What to do ▸
Arrange every line of the records below as a Markdown table with the columns No. and Line, numbering each row and omitting blank lines.

The data ▸
● ● ● ● ●
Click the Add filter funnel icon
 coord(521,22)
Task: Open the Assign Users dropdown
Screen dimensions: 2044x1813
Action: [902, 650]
● ● ● ● ●
Response to this task ▸
| No. | Line |
|---|---|
| 1 | Click the Add filter funnel icon |
| 2 |  coord(521,22) |
| 3 | Task: Open the Assign Users dropdown |
| 4 | Screen dimensions: 2044x1813 |
| 5 | Action: [902, 650] |